Partnership that Exemplifies Quality Benchmark: Raise DC
 
After reviewing previous community partnership efforts in DC, Raise DC came to better understand the importance of an anchor entity to their success and sustainability. The partnership then drafted criteria based on the practices of other cradle- to-career partnerships across the country, and examined the types of anchor entities that support these partnerships. After finalizing their criteria and vetting their options, the Executive Team engaged in follow-up meetings with perspective candidates and field experts.
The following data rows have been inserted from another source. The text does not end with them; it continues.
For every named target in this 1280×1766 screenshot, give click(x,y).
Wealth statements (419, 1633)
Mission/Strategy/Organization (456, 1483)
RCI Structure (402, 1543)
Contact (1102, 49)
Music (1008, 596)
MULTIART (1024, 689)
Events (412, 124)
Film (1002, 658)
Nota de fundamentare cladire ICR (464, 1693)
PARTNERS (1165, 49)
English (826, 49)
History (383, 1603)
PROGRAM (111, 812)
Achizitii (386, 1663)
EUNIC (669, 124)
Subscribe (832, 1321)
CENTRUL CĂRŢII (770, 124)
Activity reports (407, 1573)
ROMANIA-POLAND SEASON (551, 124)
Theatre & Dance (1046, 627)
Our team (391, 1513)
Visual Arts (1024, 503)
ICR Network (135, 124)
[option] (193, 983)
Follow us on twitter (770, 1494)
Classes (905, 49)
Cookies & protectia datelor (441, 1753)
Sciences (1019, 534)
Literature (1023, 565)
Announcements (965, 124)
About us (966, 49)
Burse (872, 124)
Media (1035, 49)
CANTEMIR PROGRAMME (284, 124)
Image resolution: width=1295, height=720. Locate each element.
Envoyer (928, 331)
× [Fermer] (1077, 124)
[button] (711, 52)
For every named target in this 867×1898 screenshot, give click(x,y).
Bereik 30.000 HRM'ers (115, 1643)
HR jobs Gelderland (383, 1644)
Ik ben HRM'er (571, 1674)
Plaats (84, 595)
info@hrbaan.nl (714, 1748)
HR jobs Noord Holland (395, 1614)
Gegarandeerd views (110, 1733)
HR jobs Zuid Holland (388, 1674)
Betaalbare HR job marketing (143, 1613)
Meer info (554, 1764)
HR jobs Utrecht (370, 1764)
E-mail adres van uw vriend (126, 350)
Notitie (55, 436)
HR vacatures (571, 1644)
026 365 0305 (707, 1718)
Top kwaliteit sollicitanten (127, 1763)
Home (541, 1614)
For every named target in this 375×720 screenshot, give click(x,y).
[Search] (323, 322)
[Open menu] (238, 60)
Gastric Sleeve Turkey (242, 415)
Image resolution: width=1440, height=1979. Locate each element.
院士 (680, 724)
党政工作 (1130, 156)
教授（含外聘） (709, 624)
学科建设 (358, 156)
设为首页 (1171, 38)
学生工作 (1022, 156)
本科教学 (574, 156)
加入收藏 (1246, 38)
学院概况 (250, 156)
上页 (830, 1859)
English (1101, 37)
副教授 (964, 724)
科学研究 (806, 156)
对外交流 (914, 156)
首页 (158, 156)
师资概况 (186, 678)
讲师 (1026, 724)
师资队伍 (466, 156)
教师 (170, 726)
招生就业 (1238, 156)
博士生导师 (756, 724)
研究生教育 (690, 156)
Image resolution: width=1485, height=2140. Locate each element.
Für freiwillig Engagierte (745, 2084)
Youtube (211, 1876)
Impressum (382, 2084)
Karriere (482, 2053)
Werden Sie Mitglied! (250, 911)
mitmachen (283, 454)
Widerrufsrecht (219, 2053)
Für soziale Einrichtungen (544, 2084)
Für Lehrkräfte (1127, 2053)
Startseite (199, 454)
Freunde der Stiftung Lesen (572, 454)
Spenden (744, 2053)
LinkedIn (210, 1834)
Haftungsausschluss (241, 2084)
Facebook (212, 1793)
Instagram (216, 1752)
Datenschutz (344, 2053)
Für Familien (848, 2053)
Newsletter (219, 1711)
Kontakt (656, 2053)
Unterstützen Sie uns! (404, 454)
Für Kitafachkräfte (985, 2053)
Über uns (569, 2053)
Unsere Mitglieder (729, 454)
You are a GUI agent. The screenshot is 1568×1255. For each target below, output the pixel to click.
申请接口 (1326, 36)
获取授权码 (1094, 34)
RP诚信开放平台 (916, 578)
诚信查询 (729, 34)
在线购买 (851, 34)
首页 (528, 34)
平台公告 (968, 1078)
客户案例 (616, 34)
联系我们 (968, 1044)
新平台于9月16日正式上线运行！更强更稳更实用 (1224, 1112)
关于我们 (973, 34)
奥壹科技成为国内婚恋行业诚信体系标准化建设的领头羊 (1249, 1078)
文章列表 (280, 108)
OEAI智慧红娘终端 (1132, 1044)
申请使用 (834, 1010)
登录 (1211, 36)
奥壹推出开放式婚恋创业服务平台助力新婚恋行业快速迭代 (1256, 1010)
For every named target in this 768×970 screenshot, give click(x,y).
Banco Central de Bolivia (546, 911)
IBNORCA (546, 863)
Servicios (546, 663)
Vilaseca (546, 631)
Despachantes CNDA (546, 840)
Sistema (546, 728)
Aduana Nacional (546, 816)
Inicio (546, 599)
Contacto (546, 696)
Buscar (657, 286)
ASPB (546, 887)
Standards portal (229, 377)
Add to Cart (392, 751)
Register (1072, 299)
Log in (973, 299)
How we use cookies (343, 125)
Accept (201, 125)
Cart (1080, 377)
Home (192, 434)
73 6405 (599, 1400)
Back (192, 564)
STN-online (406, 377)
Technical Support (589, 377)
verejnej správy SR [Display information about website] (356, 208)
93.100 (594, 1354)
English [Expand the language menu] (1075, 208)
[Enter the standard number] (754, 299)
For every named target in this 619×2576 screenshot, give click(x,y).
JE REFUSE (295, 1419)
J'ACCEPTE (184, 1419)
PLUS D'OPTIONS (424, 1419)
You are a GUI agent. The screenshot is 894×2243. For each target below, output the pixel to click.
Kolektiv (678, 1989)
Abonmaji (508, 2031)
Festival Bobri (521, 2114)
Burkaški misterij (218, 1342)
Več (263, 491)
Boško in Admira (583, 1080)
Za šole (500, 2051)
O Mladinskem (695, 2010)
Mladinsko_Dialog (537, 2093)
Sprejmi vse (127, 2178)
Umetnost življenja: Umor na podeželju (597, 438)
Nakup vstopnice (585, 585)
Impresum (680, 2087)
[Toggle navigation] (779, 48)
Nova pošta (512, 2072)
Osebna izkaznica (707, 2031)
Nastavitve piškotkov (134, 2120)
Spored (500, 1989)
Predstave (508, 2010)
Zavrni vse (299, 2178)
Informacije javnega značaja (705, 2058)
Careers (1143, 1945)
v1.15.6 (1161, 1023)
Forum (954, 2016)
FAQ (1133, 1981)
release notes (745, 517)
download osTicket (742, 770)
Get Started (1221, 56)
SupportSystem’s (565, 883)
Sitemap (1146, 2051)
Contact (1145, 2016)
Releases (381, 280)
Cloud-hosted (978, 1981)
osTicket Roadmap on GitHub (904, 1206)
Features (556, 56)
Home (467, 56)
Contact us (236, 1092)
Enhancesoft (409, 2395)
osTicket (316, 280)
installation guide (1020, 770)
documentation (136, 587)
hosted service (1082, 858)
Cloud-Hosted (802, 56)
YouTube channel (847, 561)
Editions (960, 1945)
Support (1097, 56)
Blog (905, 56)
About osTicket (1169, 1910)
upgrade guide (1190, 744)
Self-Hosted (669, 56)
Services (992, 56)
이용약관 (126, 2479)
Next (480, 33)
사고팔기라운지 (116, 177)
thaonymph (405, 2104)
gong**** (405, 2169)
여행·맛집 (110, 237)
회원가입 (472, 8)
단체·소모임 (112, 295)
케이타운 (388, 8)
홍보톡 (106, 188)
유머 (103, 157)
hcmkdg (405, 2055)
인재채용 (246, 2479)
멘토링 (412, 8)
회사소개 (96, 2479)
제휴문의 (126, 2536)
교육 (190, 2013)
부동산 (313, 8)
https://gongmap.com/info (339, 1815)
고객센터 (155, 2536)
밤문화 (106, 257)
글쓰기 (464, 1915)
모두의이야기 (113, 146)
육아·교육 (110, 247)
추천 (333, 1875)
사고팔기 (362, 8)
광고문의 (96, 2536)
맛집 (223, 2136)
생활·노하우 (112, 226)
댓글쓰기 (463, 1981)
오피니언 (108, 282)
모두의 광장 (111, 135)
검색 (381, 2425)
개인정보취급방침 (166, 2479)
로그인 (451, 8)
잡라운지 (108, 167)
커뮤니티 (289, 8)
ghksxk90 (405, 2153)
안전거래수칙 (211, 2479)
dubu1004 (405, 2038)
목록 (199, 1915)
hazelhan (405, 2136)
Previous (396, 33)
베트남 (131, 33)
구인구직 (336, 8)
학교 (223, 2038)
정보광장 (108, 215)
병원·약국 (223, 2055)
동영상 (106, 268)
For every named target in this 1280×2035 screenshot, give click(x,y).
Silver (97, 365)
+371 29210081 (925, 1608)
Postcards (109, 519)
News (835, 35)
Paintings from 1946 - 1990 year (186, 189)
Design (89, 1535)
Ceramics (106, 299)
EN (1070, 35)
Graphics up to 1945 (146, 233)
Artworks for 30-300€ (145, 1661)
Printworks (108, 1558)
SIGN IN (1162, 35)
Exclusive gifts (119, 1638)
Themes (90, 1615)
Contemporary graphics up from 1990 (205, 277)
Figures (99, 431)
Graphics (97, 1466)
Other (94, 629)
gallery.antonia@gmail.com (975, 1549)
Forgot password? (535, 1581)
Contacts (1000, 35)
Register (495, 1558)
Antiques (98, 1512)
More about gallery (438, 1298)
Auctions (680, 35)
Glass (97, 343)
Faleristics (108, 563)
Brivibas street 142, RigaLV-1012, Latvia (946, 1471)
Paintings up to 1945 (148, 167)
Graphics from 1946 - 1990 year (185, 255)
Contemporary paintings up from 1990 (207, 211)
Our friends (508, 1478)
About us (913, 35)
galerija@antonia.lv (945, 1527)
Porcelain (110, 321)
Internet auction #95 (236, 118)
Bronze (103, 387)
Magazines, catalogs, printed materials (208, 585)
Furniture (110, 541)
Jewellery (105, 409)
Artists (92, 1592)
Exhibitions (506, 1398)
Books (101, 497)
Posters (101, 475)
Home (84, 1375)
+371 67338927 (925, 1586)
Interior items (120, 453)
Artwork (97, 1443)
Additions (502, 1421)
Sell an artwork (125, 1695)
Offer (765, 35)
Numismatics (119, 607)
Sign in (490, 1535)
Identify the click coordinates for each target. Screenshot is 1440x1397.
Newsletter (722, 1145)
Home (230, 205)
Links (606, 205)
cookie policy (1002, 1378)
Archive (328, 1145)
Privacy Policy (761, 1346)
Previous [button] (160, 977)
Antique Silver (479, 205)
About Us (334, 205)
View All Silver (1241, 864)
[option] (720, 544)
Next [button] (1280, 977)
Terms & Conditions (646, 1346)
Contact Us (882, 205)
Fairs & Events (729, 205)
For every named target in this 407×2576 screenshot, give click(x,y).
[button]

This process allowed the Raise Executive Team to achieve consensus in naming the Community Foundation for the National Capital Region (CFNCR) as the partnership’s anchor.
 
Partnership that Exemplifies Quality Benchmark: Commit!

When Commit! was established as the anchor entity to support the work of building a cradle-to-career partnership in Dallas County, TX, the partnership table prioritized getting the right staffing model in place. Serving as a backbone for hundreds of early childhood providers, 15 school districts, 21 higher education institutes and hundreds of nonprofits, Commit! has an expansive scope and has mobilized a staff to support this scope. Commit! now has a full team of full- and part-time staff, as well as respected community volunteers to supplement paid positions. Up front, the partnership table recognized the importance of having an Executive Director capable of connecting with and convening partners and a Data Analyst who could help build a compelling case for the work.
 
Key Questions for Your Partnership:
  • What organization is playing the role of anchor entity for the Partnership?
  • What evidence is there that the anchor meets the following criteria?
a. Neutrality
b. Systems orientation
c. Convening power
d. Relationship focus
e. Willingness and credibility to stick with the work
f. Commitment to evidence based decision making and continuous improvement
  • What are the roles/responsibilities of the anchor entity?
  • What are the names and titles of staff hired to support the work of the Partnership?
  • What are the job descriptions and FTE for the staffing roles currently in place?